• **DIRECTIONS**: In the data below, one line contains "Open the Discord #gpui Zed Community window" and a later one contains "Task: Open the Shopping List menu". Print both, with every line between them, exactly and alone.

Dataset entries

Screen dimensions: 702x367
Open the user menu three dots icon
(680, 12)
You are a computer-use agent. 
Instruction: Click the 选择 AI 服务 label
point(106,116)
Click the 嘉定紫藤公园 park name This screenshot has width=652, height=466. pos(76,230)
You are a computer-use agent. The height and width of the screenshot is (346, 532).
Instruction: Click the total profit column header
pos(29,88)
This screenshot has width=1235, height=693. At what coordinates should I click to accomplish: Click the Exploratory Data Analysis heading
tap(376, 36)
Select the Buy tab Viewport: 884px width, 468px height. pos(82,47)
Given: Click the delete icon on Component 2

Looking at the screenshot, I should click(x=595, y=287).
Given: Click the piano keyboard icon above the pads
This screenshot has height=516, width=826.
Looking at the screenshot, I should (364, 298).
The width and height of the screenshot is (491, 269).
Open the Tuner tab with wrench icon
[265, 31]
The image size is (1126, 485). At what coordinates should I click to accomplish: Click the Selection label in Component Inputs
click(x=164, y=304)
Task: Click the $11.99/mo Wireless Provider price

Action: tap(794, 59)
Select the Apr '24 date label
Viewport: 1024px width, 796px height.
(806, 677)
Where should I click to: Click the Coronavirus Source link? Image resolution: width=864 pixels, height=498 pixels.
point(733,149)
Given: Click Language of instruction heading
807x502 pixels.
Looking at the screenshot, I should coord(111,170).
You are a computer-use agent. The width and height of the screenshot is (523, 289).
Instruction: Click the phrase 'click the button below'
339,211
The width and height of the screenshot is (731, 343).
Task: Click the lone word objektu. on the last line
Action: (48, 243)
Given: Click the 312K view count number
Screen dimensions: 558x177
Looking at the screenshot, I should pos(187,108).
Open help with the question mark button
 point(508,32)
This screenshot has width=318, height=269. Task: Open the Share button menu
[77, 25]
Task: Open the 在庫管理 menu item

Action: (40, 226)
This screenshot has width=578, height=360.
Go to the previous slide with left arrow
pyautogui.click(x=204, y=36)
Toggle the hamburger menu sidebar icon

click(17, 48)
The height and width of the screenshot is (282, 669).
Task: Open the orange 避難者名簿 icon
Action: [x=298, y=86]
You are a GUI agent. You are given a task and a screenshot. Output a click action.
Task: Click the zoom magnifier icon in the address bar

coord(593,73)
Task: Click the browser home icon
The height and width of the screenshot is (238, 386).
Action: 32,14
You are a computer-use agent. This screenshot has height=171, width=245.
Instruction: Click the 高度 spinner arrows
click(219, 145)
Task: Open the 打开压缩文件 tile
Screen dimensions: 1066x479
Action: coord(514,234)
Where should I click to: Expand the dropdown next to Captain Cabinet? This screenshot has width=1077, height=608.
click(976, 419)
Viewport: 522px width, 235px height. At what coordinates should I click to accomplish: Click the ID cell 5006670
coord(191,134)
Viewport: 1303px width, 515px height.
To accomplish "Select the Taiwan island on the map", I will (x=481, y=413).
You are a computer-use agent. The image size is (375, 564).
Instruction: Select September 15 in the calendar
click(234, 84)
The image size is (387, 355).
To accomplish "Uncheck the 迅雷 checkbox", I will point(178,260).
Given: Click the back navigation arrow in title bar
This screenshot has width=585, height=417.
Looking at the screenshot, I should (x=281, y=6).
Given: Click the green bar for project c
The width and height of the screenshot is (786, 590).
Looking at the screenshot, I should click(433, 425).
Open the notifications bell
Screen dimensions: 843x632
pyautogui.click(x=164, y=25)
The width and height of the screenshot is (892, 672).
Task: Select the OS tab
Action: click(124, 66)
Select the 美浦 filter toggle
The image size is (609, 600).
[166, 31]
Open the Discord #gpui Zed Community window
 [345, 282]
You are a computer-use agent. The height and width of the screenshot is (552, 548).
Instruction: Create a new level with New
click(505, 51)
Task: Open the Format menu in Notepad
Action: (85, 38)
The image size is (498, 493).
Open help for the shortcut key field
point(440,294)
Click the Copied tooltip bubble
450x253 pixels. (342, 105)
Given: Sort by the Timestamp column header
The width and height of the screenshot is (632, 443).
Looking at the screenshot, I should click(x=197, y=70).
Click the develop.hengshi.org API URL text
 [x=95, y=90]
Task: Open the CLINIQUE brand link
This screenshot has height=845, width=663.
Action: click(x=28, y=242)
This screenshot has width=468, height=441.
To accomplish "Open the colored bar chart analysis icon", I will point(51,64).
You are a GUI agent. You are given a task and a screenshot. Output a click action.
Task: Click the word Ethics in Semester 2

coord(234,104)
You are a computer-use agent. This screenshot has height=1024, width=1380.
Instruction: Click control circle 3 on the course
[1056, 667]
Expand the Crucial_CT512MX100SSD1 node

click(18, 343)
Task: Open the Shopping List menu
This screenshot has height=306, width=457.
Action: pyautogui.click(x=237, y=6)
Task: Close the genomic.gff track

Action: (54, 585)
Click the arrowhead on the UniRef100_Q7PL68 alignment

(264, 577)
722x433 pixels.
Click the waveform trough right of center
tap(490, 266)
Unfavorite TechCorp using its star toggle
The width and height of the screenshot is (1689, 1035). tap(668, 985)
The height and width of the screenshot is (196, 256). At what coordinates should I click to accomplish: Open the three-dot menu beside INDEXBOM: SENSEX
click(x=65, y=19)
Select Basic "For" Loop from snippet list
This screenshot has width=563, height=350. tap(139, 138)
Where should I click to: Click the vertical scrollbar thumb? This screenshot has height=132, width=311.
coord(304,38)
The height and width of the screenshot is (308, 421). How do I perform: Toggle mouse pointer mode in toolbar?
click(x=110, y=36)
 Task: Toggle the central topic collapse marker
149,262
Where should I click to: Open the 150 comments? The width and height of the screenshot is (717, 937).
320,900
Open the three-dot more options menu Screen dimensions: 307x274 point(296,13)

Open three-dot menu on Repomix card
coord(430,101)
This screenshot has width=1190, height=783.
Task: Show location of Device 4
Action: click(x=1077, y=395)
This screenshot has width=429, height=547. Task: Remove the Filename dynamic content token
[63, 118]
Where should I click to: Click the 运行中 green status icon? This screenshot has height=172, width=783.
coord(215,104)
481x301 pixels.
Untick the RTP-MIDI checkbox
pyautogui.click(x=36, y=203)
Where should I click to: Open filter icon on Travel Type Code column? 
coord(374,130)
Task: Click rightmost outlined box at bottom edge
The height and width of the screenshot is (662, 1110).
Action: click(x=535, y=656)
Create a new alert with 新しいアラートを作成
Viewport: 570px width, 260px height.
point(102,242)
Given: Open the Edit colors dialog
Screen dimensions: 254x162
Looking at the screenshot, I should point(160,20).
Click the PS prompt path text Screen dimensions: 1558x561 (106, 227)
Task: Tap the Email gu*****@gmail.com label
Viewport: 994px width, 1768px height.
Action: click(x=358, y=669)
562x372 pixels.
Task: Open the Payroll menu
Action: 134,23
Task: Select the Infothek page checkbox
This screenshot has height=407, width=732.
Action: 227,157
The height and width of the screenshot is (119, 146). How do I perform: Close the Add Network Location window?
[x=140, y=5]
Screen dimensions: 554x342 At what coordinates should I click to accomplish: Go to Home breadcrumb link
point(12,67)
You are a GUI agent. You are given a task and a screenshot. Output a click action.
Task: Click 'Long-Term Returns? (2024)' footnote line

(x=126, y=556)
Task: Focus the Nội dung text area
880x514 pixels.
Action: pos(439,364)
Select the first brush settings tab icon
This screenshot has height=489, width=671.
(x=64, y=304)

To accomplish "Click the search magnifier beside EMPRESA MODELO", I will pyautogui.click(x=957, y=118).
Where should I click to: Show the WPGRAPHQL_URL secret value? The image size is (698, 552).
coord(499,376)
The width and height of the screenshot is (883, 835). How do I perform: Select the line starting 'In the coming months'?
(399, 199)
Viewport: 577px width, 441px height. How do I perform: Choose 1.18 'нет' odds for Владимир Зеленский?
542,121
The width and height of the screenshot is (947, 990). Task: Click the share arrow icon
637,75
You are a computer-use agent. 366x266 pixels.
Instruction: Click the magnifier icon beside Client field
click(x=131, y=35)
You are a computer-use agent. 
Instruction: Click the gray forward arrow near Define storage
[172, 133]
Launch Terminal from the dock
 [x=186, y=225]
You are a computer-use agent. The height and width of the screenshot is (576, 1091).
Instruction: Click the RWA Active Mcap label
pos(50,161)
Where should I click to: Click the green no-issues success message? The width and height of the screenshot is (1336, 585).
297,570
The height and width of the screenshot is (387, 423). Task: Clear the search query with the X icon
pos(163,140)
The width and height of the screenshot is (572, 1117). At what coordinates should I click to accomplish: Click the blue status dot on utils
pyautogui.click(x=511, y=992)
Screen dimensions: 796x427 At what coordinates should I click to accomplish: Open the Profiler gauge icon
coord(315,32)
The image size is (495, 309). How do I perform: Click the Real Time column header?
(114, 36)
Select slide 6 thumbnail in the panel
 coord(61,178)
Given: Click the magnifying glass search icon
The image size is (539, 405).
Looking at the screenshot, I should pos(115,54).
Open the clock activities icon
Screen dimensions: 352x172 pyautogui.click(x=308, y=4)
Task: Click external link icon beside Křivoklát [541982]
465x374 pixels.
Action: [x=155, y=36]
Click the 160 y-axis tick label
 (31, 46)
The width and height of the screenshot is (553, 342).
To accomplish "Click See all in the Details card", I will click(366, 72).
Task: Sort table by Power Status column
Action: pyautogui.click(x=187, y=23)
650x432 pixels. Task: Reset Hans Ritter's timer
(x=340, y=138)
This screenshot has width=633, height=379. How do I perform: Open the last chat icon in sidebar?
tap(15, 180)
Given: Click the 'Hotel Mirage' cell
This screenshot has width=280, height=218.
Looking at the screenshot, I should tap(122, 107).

• **EXERCISE SOLUTION**:
Open the Discord #gpui Zed Community window
 [345, 282]
You are a computer-use agent. The height and width of the screenshot is (552, 548).
Instruction: Create a new level with New
click(505, 51)
Task: Open the Format menu in Notepad
Action: (85, 38)
The image size is (498, 493).
Open help for the shortcut key field
point(440,294)
Click the Copied tooltip bubble
450x253 pixels. (342, 105)
Given: Sort by the Timestamp column header
The width and height of the screenshot is (632, 443).
Looking at the screenshot, I should click(x=197, y=70).
Click the develop.hengshi.org API URL text
 [x=95, y=90]
Task: Open the CLINIQUE brand link
This screenshot has height=845, width=663.
Action: click(x=28, y=242)
This screenshot has width=468, height=441.
To accomplish "Open the colored bar chart analysis icon", I will point(51,64).
You are a GUI agent. You are given a task and a screenshot. Output a click action.
Task: Click the word Ethics in Semester 2

coord(234,104)
You are a computer-use agent. This screenshot has height=1024, width=1380.
Instruction: Click control circle 3 on the course
[1056, 667]
Expand the Crucial_CT512MX100SSD1 node

click(18, 343)
Task: Open the Shopping List menu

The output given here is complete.